The integration of wind energy and other renewable energies in Germany requires a technical adaptation of the interconnected national transmission and distribution network and of Germany’s conventional power stations in the years to come. It will therefore be necessary to upgrade 400 km of existing power lines and to build a further 850 km of new lines by 2015, extending the national grid by 5%. Investment costs for these alterations required by 2015 will amount to a total of Euro 1.1 billion.
The various analyses of the power pool have shown that renewable energies could provide around 20% of the energy required by the year 2015, at the same time reliably replacing 5.7 GW of conventional energy. In essence, this would mean fuel savings and a no more than minor replacement of power station capacities. The renewal of Germany’s power stations over the next few years will thus be carried out only to a (naturally) limited extent using renewable energies. Wind farms, hydro and photovoltaic plants, biomass and geothermal power stations must all be combined with new, efficient and quickly regulable power stations in order to maintain the high degree of supply security in Germany.
The selection of technologies and fuels used in the conventional power station will be influenced by the development of wind energy only to a very limited extent.

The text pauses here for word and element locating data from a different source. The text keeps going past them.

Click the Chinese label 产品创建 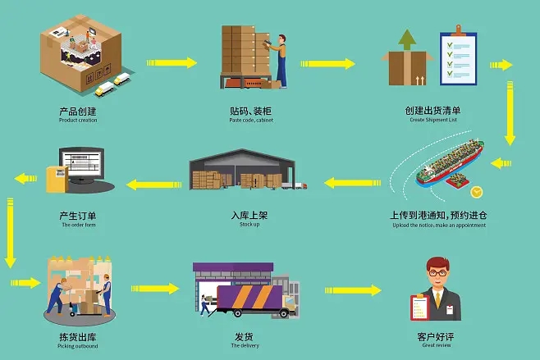(79, 111)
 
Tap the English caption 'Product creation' (79, 121)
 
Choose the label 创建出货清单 (432, 111)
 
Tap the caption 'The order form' (79, 225)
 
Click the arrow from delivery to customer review (353, 290)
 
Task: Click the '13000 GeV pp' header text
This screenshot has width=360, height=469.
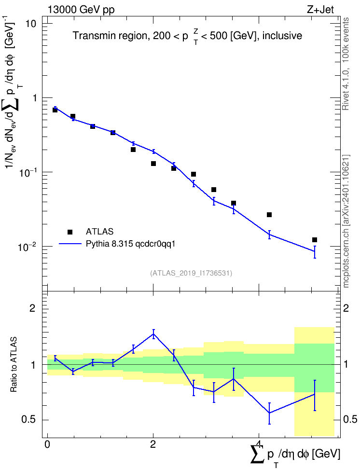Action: [x=81, y=10]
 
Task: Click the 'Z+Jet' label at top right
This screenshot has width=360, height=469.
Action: [x=320, y=10]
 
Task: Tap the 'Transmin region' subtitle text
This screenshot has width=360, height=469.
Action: [x=109, y=36]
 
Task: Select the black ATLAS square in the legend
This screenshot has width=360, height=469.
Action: [x=69, y=232]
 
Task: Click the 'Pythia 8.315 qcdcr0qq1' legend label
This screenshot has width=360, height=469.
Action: [x=130, y=244]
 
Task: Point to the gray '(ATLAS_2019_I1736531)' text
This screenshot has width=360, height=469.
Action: [x=191, y=273]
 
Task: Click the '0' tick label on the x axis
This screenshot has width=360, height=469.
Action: [x=47, y=444]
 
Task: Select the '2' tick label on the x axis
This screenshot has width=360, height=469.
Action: [x=153, y=444]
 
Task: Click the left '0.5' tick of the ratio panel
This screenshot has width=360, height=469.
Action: [x=29, y=420]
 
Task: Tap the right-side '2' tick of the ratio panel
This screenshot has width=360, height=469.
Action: [x=346, y=308]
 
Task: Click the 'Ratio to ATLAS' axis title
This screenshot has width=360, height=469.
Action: [x=14, y=364]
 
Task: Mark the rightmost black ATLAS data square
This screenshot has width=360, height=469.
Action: [x=315, y=240]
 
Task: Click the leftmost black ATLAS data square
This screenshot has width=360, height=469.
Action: [x=55, y=110]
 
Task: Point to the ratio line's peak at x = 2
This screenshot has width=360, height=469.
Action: [x=153, y=334]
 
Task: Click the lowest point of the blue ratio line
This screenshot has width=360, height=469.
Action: [x=269, y=413]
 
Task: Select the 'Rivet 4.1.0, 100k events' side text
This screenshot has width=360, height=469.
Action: [x=346, y=64]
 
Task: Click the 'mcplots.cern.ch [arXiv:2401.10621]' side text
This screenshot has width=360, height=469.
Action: [x=346, y=221]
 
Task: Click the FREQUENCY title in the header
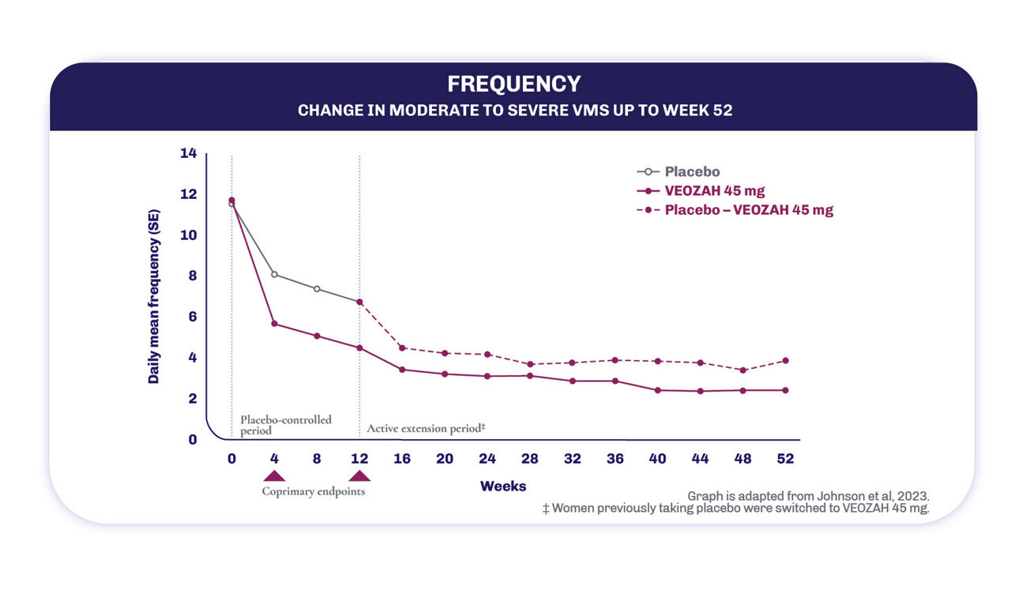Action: [513, 84]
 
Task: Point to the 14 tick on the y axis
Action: [188, 153]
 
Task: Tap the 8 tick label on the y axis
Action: [191, 276]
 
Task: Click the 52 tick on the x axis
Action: [785, 459]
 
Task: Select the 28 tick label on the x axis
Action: [529, 459]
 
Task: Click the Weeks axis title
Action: [503, 486]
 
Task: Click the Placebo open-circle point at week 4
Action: [274, 274]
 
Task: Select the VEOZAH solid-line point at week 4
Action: [274, 324]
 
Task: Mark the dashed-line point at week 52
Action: [785, 361]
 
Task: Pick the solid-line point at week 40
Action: [657, 390]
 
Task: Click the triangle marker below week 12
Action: [359, 475]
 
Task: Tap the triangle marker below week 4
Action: [274, 475]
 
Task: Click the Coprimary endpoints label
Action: [314, 491]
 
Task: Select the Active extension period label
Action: [426, 428]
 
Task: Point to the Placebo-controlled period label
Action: [285, 425]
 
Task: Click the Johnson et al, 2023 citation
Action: [808, 496]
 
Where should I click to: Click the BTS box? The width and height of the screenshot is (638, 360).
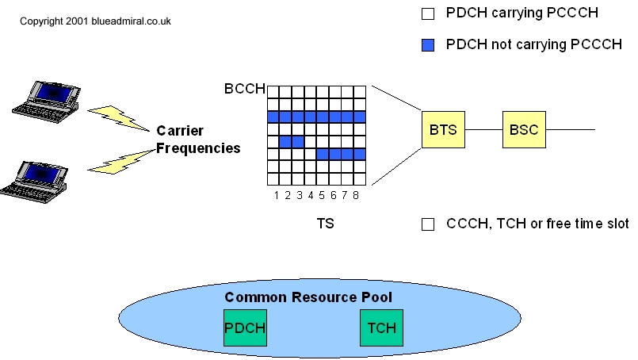pos(443,129)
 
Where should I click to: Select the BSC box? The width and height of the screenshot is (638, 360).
pos(524,129)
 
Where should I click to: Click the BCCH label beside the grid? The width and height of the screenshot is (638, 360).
pos(244,89)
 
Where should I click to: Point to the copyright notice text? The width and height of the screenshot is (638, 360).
pos(95,21)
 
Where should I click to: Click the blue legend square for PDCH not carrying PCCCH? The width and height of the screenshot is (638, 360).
pos(428,45)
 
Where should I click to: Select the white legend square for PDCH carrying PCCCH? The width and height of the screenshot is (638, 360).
pos(428,13)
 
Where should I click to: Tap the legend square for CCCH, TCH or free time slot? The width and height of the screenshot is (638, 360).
pos(428,224)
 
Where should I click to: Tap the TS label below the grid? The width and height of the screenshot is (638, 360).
pos(325,224)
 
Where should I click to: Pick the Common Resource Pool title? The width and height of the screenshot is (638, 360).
pos(308,297)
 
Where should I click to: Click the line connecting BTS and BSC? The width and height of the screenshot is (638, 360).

In contrast, the development of conventional power stations as a whole will be affected significantly by fuel prices trends and the CO2 certificate price. This latter is greatly dependent upon the form that emissions trading takes.
The development of wind energy is associated with additional costs. These arise mainly from the construction of wind parks and their connection to the grid and from the reduced utilization of the conventional power station together with the higher reserve power required. On the other hand, the conventional power stations will also register savings from the reduction in fuel costs. The sum of additional costs and savings estimated in the various scenarios will result in net additional costs from the development of wind energy of between € 1.5 billion and € 2.3 billion p.a. by 2015. On average, the development of wind energy in the period 2003 to 2015will result in an increase in electricity costs of approx. 0.5 ct/kWh for the private household.
The dena grid study was financed by associations and private companies from the wind energy and electricity grid sectors, plant manufacturers and the conventional power station sector together with the Federal Ministry of Economics and Labour. It was coordinated by dena. The framework of the grid study was agreed by a project steering committee. After perusal of the final report, the financing bodies have decided to commission a further report examining the development of renewable energies for the generation of electricity up to the year 2025, with in-depth studies of selected topics.